2/11/2009 10:00:00 PM  Email this articlePrint this article 
Julia Borchert and Bathsheba Birman founded Nerds at Heart, which pairs brainy singles. The group is hosting Love Fest tonight, Feb. 12, at Holiday Club, 4000 N. Sheridan.
Josh Hawkins/Staff Photographer

Love Fest tickets are $20 in advance, $25 at the door. For details go to www.nerdsatheart.com.


There's love in a nerd's heart
Singles group caters to the brainy

By Felicia Dechter
Contributing Reporter

When Lake View resident Phil Vogel first laid eyes on Nora Flaherty, the woman that will soon be his bride, he couldn't help but notice her t-shirt, which read "I Drive Stick."

"I was raised in a household of manual drivers, so I appreciate and admire that in a woman," said Vogel, a 29-year-old software engineer.

Vogel and Flaherty are scheduled to be hitched in April, and they owe it all to Nerds At Heart, an organization that holds singles bashes for brainy types. If you're looking for a Valentine's Day match with a smarty pants, hit Nerds At Heart's second annual Love Fest, Feb. 12, at Holiday Club, 4000 N. Sheridan Road, in Lake View.

"This is a singles Valentine's Day event where the emphasis is on cheesy good fun rather than bitterness," said Bathsheba Birman, the group's co-founder, along with River West resident Julia Borchert. "There is no age range and the crowd is usually pretty diverse. The biggest common denominator is that our attendees are smart and also sweet. The atmosphere is always inclusive, and most of all, fun."
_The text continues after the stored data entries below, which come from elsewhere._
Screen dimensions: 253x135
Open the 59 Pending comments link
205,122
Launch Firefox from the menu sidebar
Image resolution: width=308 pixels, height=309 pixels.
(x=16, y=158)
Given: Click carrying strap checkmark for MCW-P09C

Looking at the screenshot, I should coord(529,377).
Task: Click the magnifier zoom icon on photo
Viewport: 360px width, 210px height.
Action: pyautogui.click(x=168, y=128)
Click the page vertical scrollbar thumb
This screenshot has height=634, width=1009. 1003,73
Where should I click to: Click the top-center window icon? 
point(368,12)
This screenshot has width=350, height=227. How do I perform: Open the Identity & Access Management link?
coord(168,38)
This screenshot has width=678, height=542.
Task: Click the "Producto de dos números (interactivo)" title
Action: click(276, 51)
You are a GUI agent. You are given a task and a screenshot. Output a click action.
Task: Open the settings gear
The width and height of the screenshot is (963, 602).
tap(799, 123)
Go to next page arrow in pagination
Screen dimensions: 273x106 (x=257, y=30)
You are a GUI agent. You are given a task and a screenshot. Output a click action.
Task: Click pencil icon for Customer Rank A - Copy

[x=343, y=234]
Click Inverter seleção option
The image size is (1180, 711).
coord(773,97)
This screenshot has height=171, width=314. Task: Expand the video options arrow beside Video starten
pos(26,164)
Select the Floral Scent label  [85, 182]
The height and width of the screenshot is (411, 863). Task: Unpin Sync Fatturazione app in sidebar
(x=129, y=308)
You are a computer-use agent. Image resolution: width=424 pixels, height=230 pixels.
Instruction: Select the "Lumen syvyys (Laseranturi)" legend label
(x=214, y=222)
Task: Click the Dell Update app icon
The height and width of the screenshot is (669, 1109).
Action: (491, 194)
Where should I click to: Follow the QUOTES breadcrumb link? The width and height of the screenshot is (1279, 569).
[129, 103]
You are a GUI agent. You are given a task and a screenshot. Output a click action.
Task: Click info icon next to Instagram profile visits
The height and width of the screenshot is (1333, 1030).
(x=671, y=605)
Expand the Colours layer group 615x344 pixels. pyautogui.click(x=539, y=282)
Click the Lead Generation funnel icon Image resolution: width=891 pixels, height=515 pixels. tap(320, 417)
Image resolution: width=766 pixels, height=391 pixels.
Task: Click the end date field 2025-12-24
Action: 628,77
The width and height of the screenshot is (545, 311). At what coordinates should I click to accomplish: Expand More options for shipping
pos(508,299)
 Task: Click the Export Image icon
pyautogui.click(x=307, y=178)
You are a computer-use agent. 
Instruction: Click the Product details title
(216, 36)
The Nerds emphasis, Birman said, is "first and foremost" on dating, and hanging out with like-minded singles of all age groups. Events feature board and trivia games, with smartness coming first and "then everything else." Expect geeky prizes like librarian action figures and Princess Leia Pez dispensers, and giveaways of books and theater tickets. Watch nerdy movie clips from filmmaker Colin Souter, and laugh your heart out at actor and pastry chef Michael Bowen, in character as "Bertha Mason" offering tips on dating and baking along with a bake sale.

Doesn't matter if you're straight, GLBT, or a green geek, just come on down.

"We're not looking for the type of thing where everybody is checking out each other's labels," said Birman, who admits that although her taste "skews nerdy," she doesn't shop at her own events. "We're looking for something where people can be themselves."

Birman and Borchert - longtime friends and unmarried writers - started Nerds at Heart after watching their single friends in the "dating wilds," having trouble connecting with good matches. They envisioned a low-pressure environment where people could get to know each other through more than a 30-second once-over or a three-minute speed date.

So far, three engagements and one marriage have come out of Nerds at Heart events, Birman said. And to determine if you're a nerd or not is easy, if you think you're a nerd, then you probably are, she said.

"We actually do a 'Who's the biggest nerd?' quiz at our events with the types of things that might make you a nerd like, 'Can you program in more than four languages?' or 'Do you own and use a museum tote bag?'" Birman said. "There are no Mensa tests for IQ and, conversely, there are also no unspoken tests for hipness.

"We get some stereotypical 'Revenge of the Nerds' types and they are always welcome, but most of our attendees who personify a 'nerd at heart,' are regular-looking folks who just happen to have a passion for Scrabble or Ken Burns documentaries."

Vogel describes NAH events as "so much fun."

"It's a great chance for people to 'geek out' and be among their own kind," he said. "It might be true that nerds are becoming mainstream."